Lettre d’un émigré. L’histoire comme continuité

« Yukio Mishima parlait ainsi. Le lien entre le sabre et le chrysanthème est rompu. Il n’est plus ainsi possible d’avoir une culture prospère et de caractère. Il ne reste plus qu’une culture artificielle qui ressemble à ces fontaines mécaniques des places publiques. Moi je dirais que le point clef, vital, est la façon de rétablir la précieuse continuité de l’histoire dans le passé et entre passé et nous. »[1]

            Dans les milieux viciés de la pensée révolutionnaire, la continuité n’a pas la cote, c’est le moins que l’on puisse dire. Il est difficile d’imaginer ce qu’est la continuité en vivant en Raie Publique, car tout n’est que rupture, déchirement, négation, refus et impitoyable confrontation. Encore plus en histoire. Nous nous mourrons de faire de l’histoire selon la vision révolutionnaire qui refuse toute continuité, comme elle refuse toute beauté, toute vérité, toute essence. Vous savez, cette façon freudienne de vouloir tout salir. Tout n’est que bas intérêt, mauvaise intention, la possibilité du bien n’existe plus, tous tant dans le passé que maintenant sont présumés coupables et accusés préalablement, au cas où on pourrait commencer à s’émerveiller devant une divine beauté.

            La gangrène est dans un état bien avancé. Vous arrivez devant quelques chercheurs pour présenter votre projet de recherche et les premiers résultats que vous avez. Vous présentez l’objet clairement : trouver l’essence de la chose étudiée à travers l’histoire. Derrière un masque de professionnalisme scientifique, on vous répliquera que l’essence des choses n’existe pas, que si la recherche ne veut pas faire autre chose que se parer derrière l’étude des sources qui doit forcément se perdre dans les détails, et forcément se méfier foncièrement des choses dites, comme si a priori  l’auteur avait un intérêt caché et forcément sale. Si on n’arrive pas à la conclusion que tout changement est une révolution en soi, que toute action qui se veut héritière et continuatrice n’est rien d’autre qu’une trahison voilée et une manipulation des foules, alors on n’est pas un scientifique.  On se rend compte de la folie douce de cette fausse objectivité qui est la plus subjective qui n’a jamais existé.

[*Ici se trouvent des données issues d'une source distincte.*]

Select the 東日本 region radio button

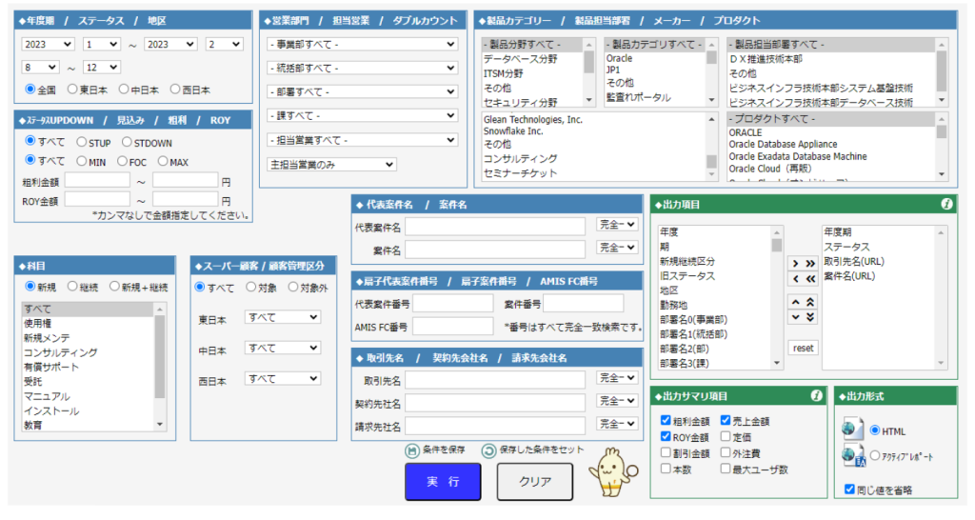(x=74, y=90)
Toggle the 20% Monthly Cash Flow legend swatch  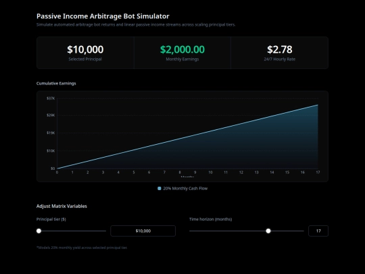click(x=160, y=189)
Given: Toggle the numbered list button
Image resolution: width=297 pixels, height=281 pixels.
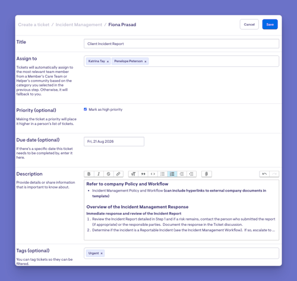Looking at the screenshot, I should [172, 174].
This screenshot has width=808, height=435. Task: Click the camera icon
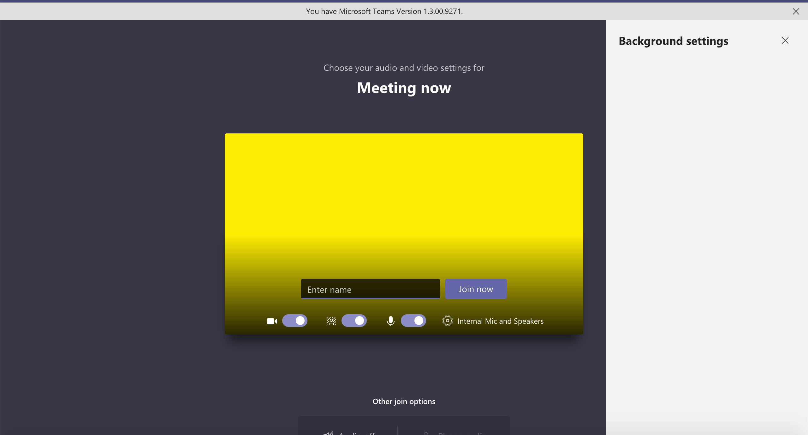tap(272, 321)
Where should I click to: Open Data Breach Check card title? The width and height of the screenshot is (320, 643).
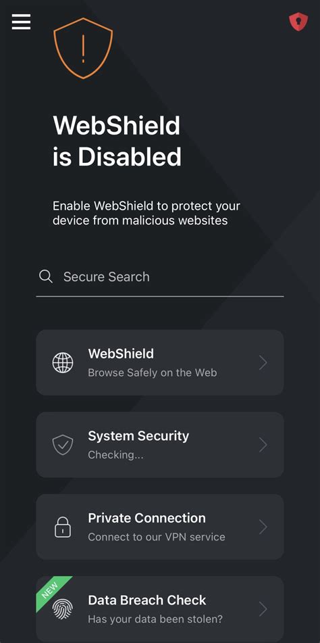click(x=147, y=600)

            La continuité devient ainsi un des enjeux essentiels de l’interprétation historique. Si la continuité existe, alors l’interprétation révolutionnaire devient impuissante. Si nous ne pouvons nous couper de notre passé, alors il est impossible de fabriquer un nouvel homme, toutes pensées révolutionnaires pour le coup vraiment nauséabondes comme certains diraient. Mais alors, la continuité existe-t-elle ? Il suffit d’ouvrir les yeux et on s’en rend compte. Vous serez toujours les enfants de vos parents, quoiqu’il arrive, comme vos parents sont enfants des leurs et ainsi de suite jusqu’à Adam. La seule chose que vous pourrez faire c’est soit accepter la réalité de la continuité, et du lien avec le divin qui s’incarne dans ce lien de filiation, en faisant honneur à vos parents, et en marchant sur le chemin ouvert par les ancêtres vers la vérité. Soit, si vous êtes révolutionnaires, nier la réalité, abandonner vos parents, voire les tuer, faire semblant de les oublier et vivre comme si ce lien véritable n’existait pas. Vous serez malheureux alors, peut-être arriverez-vous à être à l’aise, dans un confort d’illusions et de vide, qui auront vite fait de s’envoler devant les épreuves et la mort. Si encore ce révolutionnaire qui refuse la continuité des choses ne faisait que se rendre malheureux, à la limite il ne ferait pas beaucoup de dégâts, mais là où il est criminel est qu’il attaquera souvent les autres qui acceptent la vérité, car pour se convaincre que l’on parle vrai quand on parle faux, il suffit de faire passer le faux pour le vrai chez tout le monde, et forcer d’abord les autres à ne plus dire le vrai, puis ensuite, comble de l’horreur, apprendre les choses aux fils à l’envers. Et cela est criminel. Sans compter la perte de la mémoire du passé que l’on perd par la négation de la continuité, puisqu’il faudra faire oublier que nous sommes liés à nos ancêtres par le sang, comme à nos voisins, et comme à Adam, ou ce premier homme qui existe dans toutes les religions et qui est bien notre ancêtre premier, qui n’existe que par un lien supérieur, celui, le divin, qui dans le lien est la continuité absolue dans le temps et l’espace. Sans compter cette perte irrémédiable même, on met dès le début l’enfant dans la contradiction avec la réalité de la continuité. On va lui faire croire que ses parents ne le sont pas, ou pas plus que d’autres, ou, pire, on leur mentira en affirmant sans vergogne qu’il a 25 mamans et 47 papas…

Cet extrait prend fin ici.